Mme [Y] [Q], partie succombante, sera donc condamné aux dépens.
b) Sur la demande de frais irrépétibles
Aux termes de l’article 700 du code de procédure civile, le juge condamne la partie tenue aux dépens ou qui perd son procès à payer à l’autre partie la somme qu’il détermine au titre des frais exposés et non compris dans les dépens. Le juge tient compte de l’équité ou de la situation économique de la partie condamnée. Il peut, même d’office, pour des raisons tirées des mêmes considérations, dire qu’il n’y a lieu à condamnation.
Mme [Y] [Q], partie tenue des dépens, sera condamné à payer à [E] [P], la somme de 200,00 euros sur le fondement des dispositions de l’article 700 du Code de procédure civile.

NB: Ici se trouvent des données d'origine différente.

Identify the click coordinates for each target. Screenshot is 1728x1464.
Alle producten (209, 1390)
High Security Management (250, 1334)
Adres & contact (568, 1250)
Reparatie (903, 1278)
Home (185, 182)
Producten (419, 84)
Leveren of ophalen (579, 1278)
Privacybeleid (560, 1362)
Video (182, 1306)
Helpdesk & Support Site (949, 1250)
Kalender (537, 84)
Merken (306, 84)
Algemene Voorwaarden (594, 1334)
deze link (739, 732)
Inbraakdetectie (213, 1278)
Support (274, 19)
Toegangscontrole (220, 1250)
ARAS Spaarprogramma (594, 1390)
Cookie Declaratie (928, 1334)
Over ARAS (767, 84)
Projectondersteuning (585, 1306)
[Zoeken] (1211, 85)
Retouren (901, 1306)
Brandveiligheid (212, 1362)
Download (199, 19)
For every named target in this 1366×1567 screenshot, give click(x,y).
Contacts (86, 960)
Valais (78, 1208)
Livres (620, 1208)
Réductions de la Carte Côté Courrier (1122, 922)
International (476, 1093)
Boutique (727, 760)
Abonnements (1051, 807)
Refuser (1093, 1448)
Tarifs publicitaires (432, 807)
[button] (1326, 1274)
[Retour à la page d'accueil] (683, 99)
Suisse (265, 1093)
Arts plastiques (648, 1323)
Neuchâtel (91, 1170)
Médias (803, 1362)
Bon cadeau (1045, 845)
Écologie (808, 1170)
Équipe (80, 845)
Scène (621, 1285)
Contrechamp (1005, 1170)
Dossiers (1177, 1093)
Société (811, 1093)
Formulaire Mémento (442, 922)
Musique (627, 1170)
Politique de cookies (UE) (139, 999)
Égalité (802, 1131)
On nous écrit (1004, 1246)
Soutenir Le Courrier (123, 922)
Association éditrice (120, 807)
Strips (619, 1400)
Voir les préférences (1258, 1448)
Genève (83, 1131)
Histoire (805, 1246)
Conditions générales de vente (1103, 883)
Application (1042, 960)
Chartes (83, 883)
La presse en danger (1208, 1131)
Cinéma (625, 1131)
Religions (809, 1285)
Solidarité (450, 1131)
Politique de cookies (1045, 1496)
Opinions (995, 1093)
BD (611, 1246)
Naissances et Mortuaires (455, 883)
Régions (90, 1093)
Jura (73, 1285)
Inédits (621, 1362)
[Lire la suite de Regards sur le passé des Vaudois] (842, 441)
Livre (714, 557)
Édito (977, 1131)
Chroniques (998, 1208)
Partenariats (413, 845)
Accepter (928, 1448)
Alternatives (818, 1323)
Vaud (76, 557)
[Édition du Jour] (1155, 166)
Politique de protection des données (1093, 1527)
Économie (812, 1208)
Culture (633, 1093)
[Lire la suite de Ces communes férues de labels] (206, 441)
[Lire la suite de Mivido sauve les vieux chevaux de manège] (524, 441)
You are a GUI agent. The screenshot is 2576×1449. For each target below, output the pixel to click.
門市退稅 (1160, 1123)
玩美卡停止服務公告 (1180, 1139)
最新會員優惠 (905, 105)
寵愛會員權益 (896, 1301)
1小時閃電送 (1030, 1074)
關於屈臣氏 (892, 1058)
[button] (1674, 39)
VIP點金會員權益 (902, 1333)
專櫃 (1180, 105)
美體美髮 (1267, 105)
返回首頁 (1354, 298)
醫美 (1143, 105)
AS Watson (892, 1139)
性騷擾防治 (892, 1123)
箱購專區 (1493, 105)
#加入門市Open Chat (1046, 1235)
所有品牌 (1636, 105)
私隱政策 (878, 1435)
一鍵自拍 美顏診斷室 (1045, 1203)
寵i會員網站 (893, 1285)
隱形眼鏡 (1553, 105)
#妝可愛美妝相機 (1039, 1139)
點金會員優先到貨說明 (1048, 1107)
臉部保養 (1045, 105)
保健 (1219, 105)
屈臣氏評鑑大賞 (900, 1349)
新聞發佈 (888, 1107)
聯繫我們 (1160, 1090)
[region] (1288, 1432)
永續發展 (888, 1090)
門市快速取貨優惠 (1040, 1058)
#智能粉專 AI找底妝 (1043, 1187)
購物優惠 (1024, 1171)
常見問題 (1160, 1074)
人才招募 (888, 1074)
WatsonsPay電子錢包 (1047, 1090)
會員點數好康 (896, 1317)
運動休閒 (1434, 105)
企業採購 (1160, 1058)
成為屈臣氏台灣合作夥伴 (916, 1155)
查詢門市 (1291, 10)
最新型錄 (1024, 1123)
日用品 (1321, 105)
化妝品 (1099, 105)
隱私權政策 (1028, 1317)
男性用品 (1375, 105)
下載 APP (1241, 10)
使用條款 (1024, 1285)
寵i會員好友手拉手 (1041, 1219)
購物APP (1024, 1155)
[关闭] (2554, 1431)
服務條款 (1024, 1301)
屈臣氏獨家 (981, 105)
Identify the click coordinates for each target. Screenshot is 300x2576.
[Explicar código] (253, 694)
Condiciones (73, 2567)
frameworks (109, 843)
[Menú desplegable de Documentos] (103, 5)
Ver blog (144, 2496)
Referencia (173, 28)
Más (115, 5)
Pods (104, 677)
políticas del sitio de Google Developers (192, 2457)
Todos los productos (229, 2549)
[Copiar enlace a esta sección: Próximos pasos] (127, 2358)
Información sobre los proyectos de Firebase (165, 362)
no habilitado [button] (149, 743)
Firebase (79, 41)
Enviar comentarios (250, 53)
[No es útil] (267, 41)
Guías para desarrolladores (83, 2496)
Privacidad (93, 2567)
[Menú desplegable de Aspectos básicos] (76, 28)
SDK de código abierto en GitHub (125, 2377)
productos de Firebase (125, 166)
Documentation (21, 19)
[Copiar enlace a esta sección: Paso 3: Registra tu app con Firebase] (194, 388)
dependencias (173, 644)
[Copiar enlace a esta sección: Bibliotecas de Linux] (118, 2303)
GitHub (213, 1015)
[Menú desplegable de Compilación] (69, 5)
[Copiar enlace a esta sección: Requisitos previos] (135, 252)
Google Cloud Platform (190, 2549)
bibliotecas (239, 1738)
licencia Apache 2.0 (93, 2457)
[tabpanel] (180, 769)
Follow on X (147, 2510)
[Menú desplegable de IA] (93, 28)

c) Sur l’exécution provisoire
Aux termes de l’article 514 du code de procédure civile, les décisions de première instance sont exécutoires de droit à titre provisoire.
PAR CES MOTIFS
Le Tribunal, statuant publiquement, par mise à disposition au greffe à la date indiquée à l’issue des débats en audience publique en application de l’article 450 alinéa 2 du code de procédure civile, par jugement par défaut et rendu en dernier ressort,
DIT la société [Adresse 1] recevable en son action ;
CONDAMNE Mme [Y] [Q] à payer à la société [E] [P] la somme de 2 799,80 € (DEUX MILLE SEPT CENT QUATRE-VINGT-DIX-NEUF EUROS QUATRE-VINGTS CENTIMES) assortie des intérêts au taux légal à compter du 11 mars 2024 ;
CONDAMNE Mme [Y] [Q] à verser à la société [Adresse 1] la somme de 200,00 € (DEUX CENTS EUROS) sur le fondement de l’article 700 du code de procédure civile ;
CONDAMNE Mme [Y] [Q] aux entiers dépens de l’instance ;
RAPPELLE que la présente décision est exécutoire de plein droit à titre provisoire.